Is Your Local Government Entity an ALE, an ALE Member or a DGE?
Like many U.S. Government regulations, and virtually all regulations issued by the Internal Revenue Service, regulations governing required tax filing under the Affordable Care Act (Obamacare) are filled with acronyms, abbreviations, and short-hand references. This is certainly true of the annual information reporting obligations of employers and insurers that will be due to be filed for the first time in 2016.
Final tax forms have been issued by the IRS. These forms – 1095-C, 1094-C, 1095-B, and 1094-C -- are available, along with instructions for filling out the forms on the IRS website. Information returns must be filed by February 28, 2016, if filed manually, or March 31, 2016, if filed electronically. Information statements to recipients are due to be provided by February 1, 2016.
Following are a few definitions of short-hand terms that you may need to know in order to determine whether your local government entity is required to file information forms with the IRS and, if so, which forms it is required to file. An “Applicable Large Employer” (“ALE”) is an employer with 50 or more full-time and full-time-equivalent (“fte”) employees. An “ALE member” is an employing entity that is considered to be part of an “affiliated service group” that includes one or more Applicable Large Employers. Let us assume, for example, that a city that is an ALE provides health insurance for its own employees and the employees of the local park district, which itself is not an ALE. Because the park district receives insurance services from the city, the park district is an “ALE member” for reporting (although not shared responsibility tax) purposes.
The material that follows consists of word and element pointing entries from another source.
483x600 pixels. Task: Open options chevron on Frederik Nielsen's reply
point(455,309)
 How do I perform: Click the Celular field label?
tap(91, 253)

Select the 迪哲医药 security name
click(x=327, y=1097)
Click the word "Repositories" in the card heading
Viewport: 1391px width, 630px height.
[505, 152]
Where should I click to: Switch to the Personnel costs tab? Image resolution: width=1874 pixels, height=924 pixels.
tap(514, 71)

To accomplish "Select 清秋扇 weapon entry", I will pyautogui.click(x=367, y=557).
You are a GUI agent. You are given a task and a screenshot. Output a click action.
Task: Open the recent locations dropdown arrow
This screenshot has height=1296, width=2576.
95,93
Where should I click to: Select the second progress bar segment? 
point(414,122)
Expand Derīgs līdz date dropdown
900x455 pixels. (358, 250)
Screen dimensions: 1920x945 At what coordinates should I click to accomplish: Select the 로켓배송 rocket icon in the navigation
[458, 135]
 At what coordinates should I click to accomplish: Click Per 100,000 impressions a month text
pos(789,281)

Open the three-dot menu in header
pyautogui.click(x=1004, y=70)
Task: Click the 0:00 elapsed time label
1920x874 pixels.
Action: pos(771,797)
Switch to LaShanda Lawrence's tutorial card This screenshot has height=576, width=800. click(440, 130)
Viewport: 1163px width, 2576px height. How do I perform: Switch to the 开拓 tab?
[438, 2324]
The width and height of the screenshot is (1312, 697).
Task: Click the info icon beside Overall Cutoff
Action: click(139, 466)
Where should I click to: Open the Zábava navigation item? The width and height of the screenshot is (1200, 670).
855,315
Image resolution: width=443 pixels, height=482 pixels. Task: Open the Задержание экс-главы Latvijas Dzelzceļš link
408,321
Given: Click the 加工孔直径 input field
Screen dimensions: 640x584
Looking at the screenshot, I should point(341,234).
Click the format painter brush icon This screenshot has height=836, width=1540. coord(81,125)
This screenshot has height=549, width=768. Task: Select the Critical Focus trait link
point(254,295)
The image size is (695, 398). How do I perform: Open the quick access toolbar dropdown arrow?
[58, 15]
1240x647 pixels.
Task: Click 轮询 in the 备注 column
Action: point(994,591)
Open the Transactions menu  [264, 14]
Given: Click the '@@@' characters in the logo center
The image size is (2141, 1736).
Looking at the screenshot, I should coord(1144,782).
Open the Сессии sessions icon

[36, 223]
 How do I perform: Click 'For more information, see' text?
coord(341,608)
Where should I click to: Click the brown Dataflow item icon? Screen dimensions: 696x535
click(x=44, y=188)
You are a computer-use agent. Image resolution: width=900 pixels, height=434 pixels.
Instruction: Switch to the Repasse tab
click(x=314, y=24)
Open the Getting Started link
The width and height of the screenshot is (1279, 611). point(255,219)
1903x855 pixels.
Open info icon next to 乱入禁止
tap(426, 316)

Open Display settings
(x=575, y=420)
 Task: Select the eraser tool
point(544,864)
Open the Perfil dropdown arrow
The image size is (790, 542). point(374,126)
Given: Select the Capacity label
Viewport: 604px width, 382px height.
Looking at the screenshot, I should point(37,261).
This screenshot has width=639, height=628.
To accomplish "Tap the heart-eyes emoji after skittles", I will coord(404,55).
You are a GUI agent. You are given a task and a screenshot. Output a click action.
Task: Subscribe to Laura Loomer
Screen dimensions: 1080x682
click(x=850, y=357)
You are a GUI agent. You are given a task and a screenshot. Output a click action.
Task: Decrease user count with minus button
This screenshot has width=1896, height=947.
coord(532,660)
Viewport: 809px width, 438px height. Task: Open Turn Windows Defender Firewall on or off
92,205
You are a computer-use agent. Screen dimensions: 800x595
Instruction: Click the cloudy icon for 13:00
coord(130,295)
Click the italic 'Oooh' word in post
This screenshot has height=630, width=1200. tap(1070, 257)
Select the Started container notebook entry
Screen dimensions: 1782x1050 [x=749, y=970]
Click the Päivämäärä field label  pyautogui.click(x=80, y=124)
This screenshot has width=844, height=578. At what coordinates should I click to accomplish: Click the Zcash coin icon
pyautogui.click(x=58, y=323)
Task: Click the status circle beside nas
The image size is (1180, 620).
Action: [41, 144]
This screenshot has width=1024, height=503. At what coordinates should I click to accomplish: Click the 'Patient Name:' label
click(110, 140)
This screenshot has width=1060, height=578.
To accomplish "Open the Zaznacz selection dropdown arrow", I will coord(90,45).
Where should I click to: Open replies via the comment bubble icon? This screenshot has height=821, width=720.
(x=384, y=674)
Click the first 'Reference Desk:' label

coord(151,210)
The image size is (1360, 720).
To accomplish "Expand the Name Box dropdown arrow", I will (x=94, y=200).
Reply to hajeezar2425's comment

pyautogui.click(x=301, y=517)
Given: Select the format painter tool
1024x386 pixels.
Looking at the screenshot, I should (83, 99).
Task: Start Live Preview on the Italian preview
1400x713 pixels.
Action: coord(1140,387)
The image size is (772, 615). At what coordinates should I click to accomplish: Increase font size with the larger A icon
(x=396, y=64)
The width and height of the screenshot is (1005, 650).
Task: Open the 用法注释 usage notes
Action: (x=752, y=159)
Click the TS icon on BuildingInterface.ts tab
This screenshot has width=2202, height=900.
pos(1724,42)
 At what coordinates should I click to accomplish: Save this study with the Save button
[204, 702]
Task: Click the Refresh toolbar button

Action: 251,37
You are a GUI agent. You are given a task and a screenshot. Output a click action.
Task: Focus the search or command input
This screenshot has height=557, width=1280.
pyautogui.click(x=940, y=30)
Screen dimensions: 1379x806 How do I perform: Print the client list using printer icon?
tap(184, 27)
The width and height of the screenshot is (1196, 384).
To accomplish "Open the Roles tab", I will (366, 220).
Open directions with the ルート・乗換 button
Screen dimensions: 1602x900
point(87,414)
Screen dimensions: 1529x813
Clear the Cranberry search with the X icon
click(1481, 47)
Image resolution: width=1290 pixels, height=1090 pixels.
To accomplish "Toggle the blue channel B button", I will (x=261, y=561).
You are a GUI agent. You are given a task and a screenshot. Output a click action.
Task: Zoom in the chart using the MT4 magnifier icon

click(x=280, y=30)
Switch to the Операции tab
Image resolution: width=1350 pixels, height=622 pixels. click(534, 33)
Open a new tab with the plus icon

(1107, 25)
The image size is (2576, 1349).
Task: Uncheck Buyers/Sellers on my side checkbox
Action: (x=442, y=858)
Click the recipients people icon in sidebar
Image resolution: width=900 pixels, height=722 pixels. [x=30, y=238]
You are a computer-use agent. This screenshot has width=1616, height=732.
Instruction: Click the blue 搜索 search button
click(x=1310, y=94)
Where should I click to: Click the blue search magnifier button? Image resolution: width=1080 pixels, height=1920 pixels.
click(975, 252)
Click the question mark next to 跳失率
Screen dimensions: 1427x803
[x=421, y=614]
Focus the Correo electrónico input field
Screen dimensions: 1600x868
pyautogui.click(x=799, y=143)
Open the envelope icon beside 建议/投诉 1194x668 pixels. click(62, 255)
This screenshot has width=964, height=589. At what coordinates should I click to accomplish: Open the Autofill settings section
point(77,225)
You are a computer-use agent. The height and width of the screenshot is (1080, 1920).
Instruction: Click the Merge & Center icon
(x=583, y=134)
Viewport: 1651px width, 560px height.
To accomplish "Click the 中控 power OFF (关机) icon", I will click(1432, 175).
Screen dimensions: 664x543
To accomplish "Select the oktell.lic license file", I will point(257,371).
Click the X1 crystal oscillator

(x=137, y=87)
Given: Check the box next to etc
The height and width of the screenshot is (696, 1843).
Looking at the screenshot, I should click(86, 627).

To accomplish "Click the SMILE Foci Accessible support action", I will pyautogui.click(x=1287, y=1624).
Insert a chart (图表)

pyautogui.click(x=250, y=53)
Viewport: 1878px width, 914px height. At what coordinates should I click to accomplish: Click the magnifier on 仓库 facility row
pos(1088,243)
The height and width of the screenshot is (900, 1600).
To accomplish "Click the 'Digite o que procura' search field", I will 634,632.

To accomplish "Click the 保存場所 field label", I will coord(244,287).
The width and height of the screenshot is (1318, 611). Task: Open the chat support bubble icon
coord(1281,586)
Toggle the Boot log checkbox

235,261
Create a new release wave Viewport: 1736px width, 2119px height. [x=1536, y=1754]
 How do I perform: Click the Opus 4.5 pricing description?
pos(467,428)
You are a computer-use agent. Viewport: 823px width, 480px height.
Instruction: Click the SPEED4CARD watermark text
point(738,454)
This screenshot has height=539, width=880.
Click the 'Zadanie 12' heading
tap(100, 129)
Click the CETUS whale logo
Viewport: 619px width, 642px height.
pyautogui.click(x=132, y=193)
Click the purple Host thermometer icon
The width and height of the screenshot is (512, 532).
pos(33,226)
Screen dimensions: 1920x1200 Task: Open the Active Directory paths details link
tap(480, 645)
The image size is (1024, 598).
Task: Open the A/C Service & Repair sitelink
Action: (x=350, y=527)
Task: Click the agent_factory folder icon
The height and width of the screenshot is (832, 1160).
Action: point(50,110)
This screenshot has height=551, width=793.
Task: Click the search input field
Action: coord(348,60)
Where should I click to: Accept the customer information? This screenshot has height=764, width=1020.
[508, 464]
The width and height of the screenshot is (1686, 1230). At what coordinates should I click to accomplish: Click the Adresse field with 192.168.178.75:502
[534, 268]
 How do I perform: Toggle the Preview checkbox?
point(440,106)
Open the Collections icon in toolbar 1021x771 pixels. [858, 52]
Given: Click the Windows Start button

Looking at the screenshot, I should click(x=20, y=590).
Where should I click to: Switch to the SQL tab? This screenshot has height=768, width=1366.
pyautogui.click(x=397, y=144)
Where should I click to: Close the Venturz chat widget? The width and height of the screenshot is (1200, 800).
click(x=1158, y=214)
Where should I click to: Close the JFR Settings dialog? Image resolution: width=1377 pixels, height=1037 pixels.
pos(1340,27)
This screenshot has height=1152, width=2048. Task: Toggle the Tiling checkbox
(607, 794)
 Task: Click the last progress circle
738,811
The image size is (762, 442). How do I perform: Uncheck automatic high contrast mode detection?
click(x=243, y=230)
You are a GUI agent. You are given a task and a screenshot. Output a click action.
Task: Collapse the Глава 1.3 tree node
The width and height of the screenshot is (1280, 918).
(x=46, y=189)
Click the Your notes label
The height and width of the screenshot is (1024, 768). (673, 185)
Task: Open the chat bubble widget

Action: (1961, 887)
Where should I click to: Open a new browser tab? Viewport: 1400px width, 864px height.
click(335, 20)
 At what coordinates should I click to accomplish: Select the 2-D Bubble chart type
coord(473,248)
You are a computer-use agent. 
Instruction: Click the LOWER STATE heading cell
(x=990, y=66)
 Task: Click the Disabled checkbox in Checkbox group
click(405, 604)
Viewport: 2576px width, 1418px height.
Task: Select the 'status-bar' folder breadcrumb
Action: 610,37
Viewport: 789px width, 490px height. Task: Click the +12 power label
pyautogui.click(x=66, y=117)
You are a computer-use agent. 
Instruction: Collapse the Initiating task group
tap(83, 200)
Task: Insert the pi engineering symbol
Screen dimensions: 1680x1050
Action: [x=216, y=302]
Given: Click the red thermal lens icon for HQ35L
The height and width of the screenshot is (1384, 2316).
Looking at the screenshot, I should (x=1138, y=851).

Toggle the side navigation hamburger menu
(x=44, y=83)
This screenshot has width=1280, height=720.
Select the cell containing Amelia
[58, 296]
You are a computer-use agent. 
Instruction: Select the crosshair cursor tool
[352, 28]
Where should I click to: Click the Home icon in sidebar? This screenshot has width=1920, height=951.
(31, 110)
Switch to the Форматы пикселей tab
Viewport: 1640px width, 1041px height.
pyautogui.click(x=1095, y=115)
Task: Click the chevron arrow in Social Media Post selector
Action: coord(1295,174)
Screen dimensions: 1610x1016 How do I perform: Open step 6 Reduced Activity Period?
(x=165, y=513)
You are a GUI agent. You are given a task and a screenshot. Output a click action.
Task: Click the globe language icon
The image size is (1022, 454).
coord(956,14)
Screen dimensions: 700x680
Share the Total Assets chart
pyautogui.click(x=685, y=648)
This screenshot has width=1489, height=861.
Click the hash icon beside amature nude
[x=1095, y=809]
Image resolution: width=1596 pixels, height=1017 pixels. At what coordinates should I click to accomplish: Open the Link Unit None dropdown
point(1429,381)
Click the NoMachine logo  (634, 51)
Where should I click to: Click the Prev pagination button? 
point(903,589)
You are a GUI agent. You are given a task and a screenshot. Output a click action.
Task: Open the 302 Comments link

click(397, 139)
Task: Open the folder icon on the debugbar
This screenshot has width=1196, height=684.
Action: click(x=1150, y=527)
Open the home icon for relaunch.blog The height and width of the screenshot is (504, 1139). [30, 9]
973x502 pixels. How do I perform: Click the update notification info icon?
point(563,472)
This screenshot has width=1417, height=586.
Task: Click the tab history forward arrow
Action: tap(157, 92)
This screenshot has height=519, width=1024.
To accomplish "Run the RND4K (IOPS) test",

By virtue of its status as an ALE member, the park district now has a filing requirement. It can file its own forms or it can designate another governmental entity – such as the city – to file the forms for the park district. The city does not have to accept the designation. If it does, then it becomes a “Designated Governmental Entity” or “DGE”, and it will file the applicable forms for the park district. If the city does not accept the designation, then the park district will have to file the reporting forms for its own employees.
Very briefly, following is a summary of the reporting requirements, based upon the size of the employer and whether health care is provided through an insured health plan or through self-insurance:
- A small employer (less than 50 fte) that does not offer health insurance to its employees is not required to file reporting forms.
- A small employer with an insured health plan for its employees is not required to file forms 1095-C and 1094-C. But the insurer is required to file forms 1095-B and 1094-B.
- A small employer that is self-insured is required to file forms 1095-C and 1094-C. Generally, such employers are not required to file forms 1095-B and 1094-C.
- A small employer that is an ALE member and that has or whose employees who are covered by an insured plan must file forms 1095-C and 1094-C, either on its own or through a DGE. The insurer files forms 1095-B and 1094-B.
- An ALE with no health plan is required to file forms 1095-C and 1094-C, but not forms 1095-B and 1094-B.
- An ALE with an insured health plan is required to file forms 1095-C and 1094-C. The insurer files forms 1095-B and 1094-B.
- An ALE with a self-insured plan is required to file forms 1095-C and 1094-C. It generally is not required to file forms 1095-B and 1094-B.
Penalties for failure to file information returns are stiff -- $250 per return and $250 for a failure to provide a correct information statement to an employee who is reported on an information return. If the returns are to be filed by a DGE, the DGE has the responsibility not only to file the proper forms with the IRS but to provide the correct information statements (1095-C or 1095-B) to the employees of the governmental unit that delegated the reporting requirements to the DGE.